We performed in-vivo measurements of the magnetic susceptibility in the dentate nucleus in individuals with Friedreich ataxia and healthy controls over a two-year longitudinal study using quantitative susceptibility mapping. The results show a significant susceptibility difference between individuals with Friedreich ataxia and control subjects, and a strong correlation with disease severity in the Friedreich ataxia cohort. These findings may lead to the development of a sensitive biomarker of disease severity and progression in Friedreich ataxia.
Friedreich ataxia (FRDA) is a recessively inherited, progressive neurological disease characterised by impaired mitochondrial iron metabolism. Histology studies have shown targeted atrophy and the redistribution of iron, copper and zinc in the brain, particularly in the dentate nuclei of the cerebellum1. However, in vivo biomarkers of disease progression and treatment efficacy are lacking.
A recent advance in MRI, quantitative susceptibility mapping (QSM), allows for the in vivo measurement of magnetic susceptibility and provides an indirect assessment of iron, copper and zinc in the brain. In this abstract, we report our preliminary 2-year longitudinal QSM findings in the dentate nuclei of individuals with FRDA relative to healthy controls, and the correlation of susceptibility changes with markers of disease severity. The results of the baseline cross-sectional analysis have previously been reported2. In this work, we report our preliminary longitudinal findings and the cross-sectional relationships at the two year follow-up.
MRI images were acquired at two time points, approximately two years apart, on a 3T Siemens Skyra. At baseline, 31 individuals with genetically-confirmed FRDA and 33 healthy controls were scanned. At follow-up two years later, 19 individuals with FRDA and 18 healthy controls were scanned a second time.
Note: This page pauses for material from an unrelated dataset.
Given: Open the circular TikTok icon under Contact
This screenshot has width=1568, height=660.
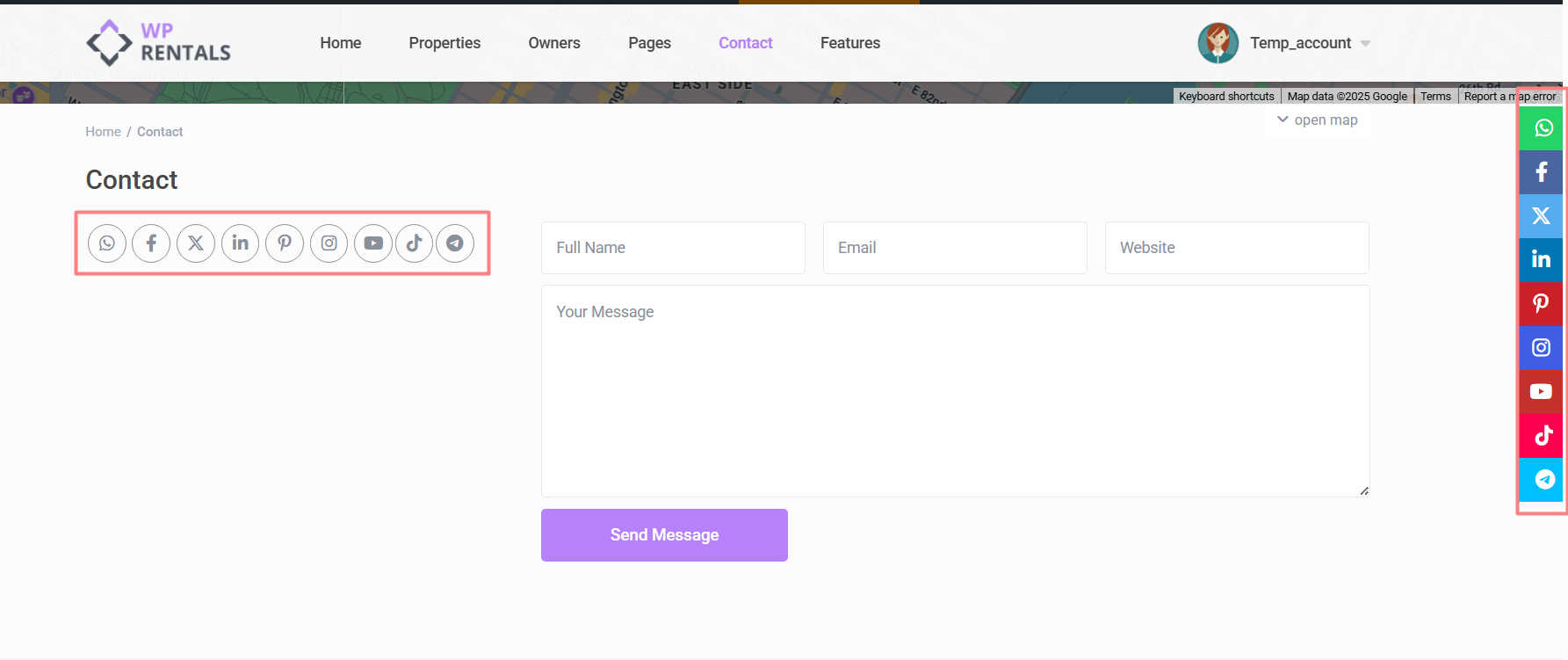Looking at the screenshot, I should (414, 243).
Disease severity was quantified using the Friedreich Ataxia Rating Scale (FARS). Longitudinal analysis was performed using those volunteers who were scanned at both time points.
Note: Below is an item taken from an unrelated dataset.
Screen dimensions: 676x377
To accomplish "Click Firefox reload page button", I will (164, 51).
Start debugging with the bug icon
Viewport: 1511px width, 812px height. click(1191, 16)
Structural and functional MRI scans were acquired, including a dual-echo GRE (TR=30ms, TE=7.38,22.14ms, FA=15, FOV=230x230mm, 160 axial slices, 0.9x0.9x0.9mm3 voxels, TA=11.5mins). k-space data for the GRE was stored and retrospectively reconstructed offline. Individual coil images were offset corrected using the Hermitian inner product and combined using a magnitude-weighted sum. Phase was processed using Laplacian unwrapping3 and VSHARP4. QSM images were reconstructed using the iLSQR algorithm5. A cohort average QSM image is provided in Figure 1.
The dentate nuclei were traced manually from QSM images by experienced raters at baseline, and interpolated for follow-up scans using rigid registration6. Interpolated masks were inspected and approximately 50% required additional manual editing. QSM values were calculated as the mean in each region (left dentate nucleus and right dentate nucleus). Intensities were referenced to the whole brain mean susceptibility value.
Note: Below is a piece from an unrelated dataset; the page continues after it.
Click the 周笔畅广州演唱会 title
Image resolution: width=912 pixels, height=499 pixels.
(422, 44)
QSM values in the dentate nuclei of individuals with FRDA were significantly higher than controls in the cross-sectional analysis at follow-up (FRDA=119ppb, controls=91ppb, mean difference = 28ppb, Wilcoxon rank sum p<10-4) (Figure 2). As no significant difference was observed between values in the left and right nuclei (p=0.40 in controls and p=0.61 in FRDA) the mean score of the two nuclei is reported.
A longitudinal difference was also observed in dentate nuclei QSM values between the two groups (mean longitudinal change FRDA=12.3ppb, controls=5.6ppb, Wilcoxon rank sum p=0.043) (Figure 3). The longitudinal change in disease severity (FARS) was found to correlate with the change in dentate nuclei QSM (Spearmans rho=0.53, p=0.021) (Figure 4).
This study employed QSM to non-invasively measure magnetic susceptibility in the dentate nuclei of individuals with FRDA and healthy controls. The cross-sectional analysis at follow-up was employed as a test-retest measure to compare with the analysis performed at baseline. The cohort difference and the statistical significance of the effect were similar despite minor changes in the QSM processing methods since the baseline analysis was performed.
The longitudinal change in QSM values was significantly different in the FRDA cohort, and was found to correlate with the disease progression (change in FARS score). The change in QSM may be iron accumulation, increased iron concentration due to atrophy, or decreased myelin due to neuronal loss. Irrespective of the origin of the change in susceptibility, QSM in the dentate nucleus appears to be a sensitive biomarker of FRDA and disease progression.
Our current and future work will be to examine the predictive value of QSM for assessing responses to therapeutic intervention and staging of the disease.